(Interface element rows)
————————
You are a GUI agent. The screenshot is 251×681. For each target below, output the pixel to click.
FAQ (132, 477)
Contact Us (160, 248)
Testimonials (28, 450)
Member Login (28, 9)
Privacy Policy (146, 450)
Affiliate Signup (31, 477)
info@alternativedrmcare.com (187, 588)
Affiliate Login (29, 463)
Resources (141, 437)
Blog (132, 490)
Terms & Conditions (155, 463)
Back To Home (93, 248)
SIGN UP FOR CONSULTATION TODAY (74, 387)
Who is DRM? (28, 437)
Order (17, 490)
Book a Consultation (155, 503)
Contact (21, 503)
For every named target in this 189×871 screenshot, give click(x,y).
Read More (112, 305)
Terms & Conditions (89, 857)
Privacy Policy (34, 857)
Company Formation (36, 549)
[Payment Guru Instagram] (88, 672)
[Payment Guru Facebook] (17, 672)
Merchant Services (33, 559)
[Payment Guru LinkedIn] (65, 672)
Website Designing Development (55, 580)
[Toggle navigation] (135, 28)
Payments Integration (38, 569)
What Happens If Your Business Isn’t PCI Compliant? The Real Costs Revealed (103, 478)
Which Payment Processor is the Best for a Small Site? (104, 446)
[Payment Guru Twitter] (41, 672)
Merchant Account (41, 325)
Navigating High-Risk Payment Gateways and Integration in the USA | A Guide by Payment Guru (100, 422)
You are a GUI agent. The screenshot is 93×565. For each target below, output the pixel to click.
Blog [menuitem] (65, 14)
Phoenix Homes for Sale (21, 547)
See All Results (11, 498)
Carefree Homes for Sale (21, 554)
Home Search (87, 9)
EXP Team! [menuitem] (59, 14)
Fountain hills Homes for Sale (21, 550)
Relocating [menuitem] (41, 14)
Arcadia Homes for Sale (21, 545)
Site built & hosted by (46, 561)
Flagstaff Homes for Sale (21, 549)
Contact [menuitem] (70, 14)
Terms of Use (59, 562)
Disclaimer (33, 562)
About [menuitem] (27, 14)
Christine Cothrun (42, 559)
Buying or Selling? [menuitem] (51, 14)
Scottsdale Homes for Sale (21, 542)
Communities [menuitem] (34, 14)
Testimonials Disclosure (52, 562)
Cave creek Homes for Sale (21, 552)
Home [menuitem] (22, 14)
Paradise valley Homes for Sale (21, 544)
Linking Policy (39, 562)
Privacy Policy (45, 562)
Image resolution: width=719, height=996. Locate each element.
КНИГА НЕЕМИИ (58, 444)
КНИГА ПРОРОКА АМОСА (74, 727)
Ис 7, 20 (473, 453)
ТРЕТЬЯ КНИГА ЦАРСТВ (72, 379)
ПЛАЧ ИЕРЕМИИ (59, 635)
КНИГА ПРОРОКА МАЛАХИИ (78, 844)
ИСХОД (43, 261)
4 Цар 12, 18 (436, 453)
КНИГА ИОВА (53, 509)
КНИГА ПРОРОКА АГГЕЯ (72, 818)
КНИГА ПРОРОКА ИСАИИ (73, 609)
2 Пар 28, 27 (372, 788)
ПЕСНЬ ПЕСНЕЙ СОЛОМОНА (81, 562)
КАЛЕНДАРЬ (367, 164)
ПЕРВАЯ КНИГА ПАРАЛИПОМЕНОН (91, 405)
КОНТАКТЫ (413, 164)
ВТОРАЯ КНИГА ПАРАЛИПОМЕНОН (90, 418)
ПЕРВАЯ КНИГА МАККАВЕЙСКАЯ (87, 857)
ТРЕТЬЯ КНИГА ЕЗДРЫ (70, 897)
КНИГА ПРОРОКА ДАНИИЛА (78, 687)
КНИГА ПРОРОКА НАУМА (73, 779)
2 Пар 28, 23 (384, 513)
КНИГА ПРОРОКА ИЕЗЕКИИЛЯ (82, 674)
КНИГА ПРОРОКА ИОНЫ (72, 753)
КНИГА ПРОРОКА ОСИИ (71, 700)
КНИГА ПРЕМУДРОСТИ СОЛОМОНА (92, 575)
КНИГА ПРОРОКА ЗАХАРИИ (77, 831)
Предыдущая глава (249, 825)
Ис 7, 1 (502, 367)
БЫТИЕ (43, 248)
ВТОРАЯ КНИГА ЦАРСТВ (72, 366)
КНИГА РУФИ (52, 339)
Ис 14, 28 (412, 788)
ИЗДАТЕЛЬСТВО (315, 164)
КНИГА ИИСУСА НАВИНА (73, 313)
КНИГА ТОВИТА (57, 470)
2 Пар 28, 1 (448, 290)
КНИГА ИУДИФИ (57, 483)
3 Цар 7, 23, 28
————————
## What the task requires
Express the rows from the very first line through the line containing "SIGN UP FOR CONSULTATION TODAY (74, 387)", including that line, as a JSON list of strings with one string per line and blank lines omitted.

## Full solution
[
  "You are a GUI agent. The screenshot is 251×681. For each target below, output the pixel to click.",
  "FAQ (132, 477)",
  "Contact Us (160, 248)",
  "Testimonials (28, 450)",
  "Member Login (28, 9)",
  "Privacy Policy (146, 450)",
  "Affiliate Signup (31, 477)",
  "info@alternativedrmcare.com (187, 588)",
  "Affiliate Login (29, 463)",
  "Resources (141, 437)",
  "Blog (132, 490)",
  "Terms & Conditions (155, 463)",
  "Back To Home (93, 248)",
  "SIGN UP FOR CONSULTATION TODAY (74, 387)"
]